Assignment:
Scan each line of the entries below for the word "This" and count the ones where it appears. The answer is that number alone.

Records for processing:
-=-=-
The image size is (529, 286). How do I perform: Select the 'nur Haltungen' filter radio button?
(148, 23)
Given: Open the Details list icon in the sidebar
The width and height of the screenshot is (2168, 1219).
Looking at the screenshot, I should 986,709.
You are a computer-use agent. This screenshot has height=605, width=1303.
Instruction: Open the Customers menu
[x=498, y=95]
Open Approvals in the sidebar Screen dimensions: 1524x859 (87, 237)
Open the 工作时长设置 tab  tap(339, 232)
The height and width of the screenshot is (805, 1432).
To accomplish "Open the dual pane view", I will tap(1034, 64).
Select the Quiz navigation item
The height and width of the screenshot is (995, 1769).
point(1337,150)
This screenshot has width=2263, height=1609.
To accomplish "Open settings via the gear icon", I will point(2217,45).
-=-=-
Result of the task:
2